I saw Gran Torino last night. There were a few subtitles, but it was brief, and I could tell the tone of the lines without knowing the actual words. People did laugh, and knowing the subtitles would have clued me in to the specific joke, but it was funny to me too. And, luckily, they stopped subtitling once we saw the Mung families through the old bigot's eyes. I thought it was great.

Incidentally, my favorite film set in a foreign country is Lost in Translation. There are no subtitles. We're all in the same boat.

Wednesday, February 4, 2009

I Am Backwards

I just might defy science.

Dr. Oliver Sacks is one of my favorite all-around thinkers. I've been reading his latest book, Musicophilia, which describes a bunch of neurological oddities he's come across that have to do with music. Even if you know a bunch of these stories (as I did before starting it), it's still an interesting read.

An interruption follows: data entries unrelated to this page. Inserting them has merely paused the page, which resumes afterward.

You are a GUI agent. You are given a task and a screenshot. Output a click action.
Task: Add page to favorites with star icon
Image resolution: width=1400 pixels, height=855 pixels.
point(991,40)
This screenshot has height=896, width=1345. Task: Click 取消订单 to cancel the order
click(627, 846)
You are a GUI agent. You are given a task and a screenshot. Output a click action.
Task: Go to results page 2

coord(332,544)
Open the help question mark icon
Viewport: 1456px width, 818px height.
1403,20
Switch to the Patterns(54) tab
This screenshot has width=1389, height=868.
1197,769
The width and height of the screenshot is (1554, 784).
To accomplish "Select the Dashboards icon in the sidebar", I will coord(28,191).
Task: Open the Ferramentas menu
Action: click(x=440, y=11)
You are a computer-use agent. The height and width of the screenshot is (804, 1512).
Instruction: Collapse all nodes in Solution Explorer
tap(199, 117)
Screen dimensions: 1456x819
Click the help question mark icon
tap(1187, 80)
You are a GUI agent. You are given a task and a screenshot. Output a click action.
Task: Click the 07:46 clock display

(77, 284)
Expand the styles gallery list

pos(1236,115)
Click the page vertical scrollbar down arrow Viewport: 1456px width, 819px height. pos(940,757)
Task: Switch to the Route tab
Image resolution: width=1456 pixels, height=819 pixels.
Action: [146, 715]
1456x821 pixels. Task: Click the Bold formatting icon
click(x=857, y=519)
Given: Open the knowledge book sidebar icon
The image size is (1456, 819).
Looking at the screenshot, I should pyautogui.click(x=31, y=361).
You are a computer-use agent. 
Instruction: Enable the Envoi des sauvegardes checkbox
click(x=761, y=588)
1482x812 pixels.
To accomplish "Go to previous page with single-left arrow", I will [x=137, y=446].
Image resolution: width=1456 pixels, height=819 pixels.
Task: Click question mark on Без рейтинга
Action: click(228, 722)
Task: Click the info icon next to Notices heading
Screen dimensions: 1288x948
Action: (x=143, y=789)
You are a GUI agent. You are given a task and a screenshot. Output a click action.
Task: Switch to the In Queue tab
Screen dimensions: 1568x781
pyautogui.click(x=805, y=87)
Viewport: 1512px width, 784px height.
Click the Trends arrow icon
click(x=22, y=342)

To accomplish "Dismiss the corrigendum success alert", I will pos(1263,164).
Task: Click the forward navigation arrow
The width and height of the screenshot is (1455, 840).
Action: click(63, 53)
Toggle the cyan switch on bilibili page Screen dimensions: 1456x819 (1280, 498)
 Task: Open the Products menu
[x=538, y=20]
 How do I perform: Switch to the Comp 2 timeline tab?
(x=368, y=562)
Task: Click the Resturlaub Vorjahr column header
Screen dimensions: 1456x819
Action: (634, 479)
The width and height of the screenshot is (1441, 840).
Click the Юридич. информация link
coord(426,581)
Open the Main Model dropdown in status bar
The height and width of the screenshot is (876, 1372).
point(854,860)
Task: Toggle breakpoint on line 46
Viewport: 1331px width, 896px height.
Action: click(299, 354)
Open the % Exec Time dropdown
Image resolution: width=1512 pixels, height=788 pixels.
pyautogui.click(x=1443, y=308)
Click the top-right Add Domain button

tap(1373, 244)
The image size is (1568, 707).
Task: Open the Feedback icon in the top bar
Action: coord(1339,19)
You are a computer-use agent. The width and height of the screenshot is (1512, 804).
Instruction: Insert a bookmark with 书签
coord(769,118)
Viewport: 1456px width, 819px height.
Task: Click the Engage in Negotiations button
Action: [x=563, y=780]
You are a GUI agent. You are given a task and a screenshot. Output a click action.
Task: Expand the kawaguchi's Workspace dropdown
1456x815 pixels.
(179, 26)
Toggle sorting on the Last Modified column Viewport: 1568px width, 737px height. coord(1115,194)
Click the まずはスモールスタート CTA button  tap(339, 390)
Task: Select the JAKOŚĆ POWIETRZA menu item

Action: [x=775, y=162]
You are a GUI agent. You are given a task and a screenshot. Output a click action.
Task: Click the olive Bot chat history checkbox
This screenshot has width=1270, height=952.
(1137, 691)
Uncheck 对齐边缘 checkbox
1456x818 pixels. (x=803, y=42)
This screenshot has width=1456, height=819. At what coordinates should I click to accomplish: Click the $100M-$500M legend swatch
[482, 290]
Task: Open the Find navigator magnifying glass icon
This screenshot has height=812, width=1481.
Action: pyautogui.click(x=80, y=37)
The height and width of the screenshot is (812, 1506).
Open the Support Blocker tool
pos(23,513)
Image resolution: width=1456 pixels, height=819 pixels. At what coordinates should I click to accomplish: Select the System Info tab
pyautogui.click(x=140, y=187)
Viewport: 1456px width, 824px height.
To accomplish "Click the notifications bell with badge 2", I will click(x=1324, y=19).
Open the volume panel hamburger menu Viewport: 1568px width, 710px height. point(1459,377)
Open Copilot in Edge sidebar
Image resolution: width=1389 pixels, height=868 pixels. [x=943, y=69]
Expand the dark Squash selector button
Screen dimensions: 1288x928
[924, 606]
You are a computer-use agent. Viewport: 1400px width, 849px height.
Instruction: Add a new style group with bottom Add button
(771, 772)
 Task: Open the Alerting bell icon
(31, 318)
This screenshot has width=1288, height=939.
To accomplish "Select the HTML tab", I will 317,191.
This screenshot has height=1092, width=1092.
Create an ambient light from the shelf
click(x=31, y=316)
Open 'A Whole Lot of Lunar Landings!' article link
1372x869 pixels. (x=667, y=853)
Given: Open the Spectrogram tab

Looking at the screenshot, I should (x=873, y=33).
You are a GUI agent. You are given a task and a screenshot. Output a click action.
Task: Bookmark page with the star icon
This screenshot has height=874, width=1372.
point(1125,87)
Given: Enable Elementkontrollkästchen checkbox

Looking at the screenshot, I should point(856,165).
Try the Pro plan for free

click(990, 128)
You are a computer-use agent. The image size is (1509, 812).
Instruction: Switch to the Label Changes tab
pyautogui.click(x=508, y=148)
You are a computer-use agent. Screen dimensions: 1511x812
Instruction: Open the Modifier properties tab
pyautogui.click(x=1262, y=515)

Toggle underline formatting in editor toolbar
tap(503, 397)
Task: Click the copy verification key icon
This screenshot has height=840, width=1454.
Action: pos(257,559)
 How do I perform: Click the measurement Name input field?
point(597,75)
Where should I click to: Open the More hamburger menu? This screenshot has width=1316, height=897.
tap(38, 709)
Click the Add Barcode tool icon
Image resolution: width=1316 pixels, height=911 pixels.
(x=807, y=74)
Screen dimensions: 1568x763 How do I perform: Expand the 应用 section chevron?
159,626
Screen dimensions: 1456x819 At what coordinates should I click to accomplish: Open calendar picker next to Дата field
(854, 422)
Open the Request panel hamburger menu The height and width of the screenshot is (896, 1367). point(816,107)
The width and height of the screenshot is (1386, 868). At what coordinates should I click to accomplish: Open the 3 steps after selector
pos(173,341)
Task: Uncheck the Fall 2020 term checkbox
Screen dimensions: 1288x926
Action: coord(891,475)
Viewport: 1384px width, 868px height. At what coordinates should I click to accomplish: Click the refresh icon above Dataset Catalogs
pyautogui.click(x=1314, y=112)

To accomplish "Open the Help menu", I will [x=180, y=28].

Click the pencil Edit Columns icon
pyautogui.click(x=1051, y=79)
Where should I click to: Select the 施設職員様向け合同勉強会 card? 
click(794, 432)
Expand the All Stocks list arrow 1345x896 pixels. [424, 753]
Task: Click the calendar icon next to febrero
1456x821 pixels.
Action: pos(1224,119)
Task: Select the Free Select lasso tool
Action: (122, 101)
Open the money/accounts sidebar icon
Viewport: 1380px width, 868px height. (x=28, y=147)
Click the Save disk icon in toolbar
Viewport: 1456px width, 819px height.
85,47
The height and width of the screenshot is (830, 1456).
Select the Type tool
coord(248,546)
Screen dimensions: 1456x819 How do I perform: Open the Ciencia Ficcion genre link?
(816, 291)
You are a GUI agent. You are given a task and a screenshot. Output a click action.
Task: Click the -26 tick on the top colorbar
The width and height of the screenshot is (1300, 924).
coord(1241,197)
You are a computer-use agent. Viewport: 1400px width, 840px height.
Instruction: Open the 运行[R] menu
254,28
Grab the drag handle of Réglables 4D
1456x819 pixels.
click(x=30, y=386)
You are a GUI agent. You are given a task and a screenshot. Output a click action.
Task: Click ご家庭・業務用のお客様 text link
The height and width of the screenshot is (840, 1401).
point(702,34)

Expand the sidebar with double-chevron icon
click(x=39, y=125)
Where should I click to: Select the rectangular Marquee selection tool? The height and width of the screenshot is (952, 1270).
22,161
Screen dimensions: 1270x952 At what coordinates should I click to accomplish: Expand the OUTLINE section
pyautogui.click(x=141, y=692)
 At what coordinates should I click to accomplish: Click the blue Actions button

Anyway, I just finished a section on people who lose their vision and, consequently, gain musical talents. I've never been a musical genius by any standard -- maybe I'm not blind enough for that -- but I do have a good ear and can make a pretty good sound on the cello. It's not the blindness, though.

Here's the thing: everyone in my family is a musician, and I'm the only blind-ish one. In fact, I probably have the least interest in music of anyone in my family. My musical tastes are broader: I like and know a lot more about rock and jazz, and my grasp of contemporary classical music (nice oxymoron) probably outdoes my mother and sister. But when it comes to the actual attraction to and practice of music, I lag far behind.

My parents were both born into non-musical families. My father was a conductor, a cellist, a pianist, an accordion player, and a music educator. He could look at a page of a score and immediately say what piece it was from. He would sit on subways and read orchestral scores the way most people read novels. My mother trained as an opera singer, studied music teaching at Harvard, taught choruses, and currently plays the flute as an experienced amateur. My sister majored in violin at one of the top conservatories in the world, and now plays with orchestras and chamber groups.

Me? I did take cello lessons for sixteen years, many of those by choice., but never even considered a career. I scraped by to get through recitals. In orchestras, I faked my way through rehearsals, memorizing the tough parts but guessing at the rest. No one confused me for a professional, and if anything, I got away with more because people knew I couldn't read the sheet music.

Long story short, losing vision did not make me a better musician. I do have the ability to recognize music pretty quickly, but I blame that on my family upbringing and my genetics, not on the eyes.

Dr. Sacks would be so disappointed. But, on the bright side, I just found out that we live in the same ZIP code. I might see him around the neighborhood. Or, at least, I might bump into him.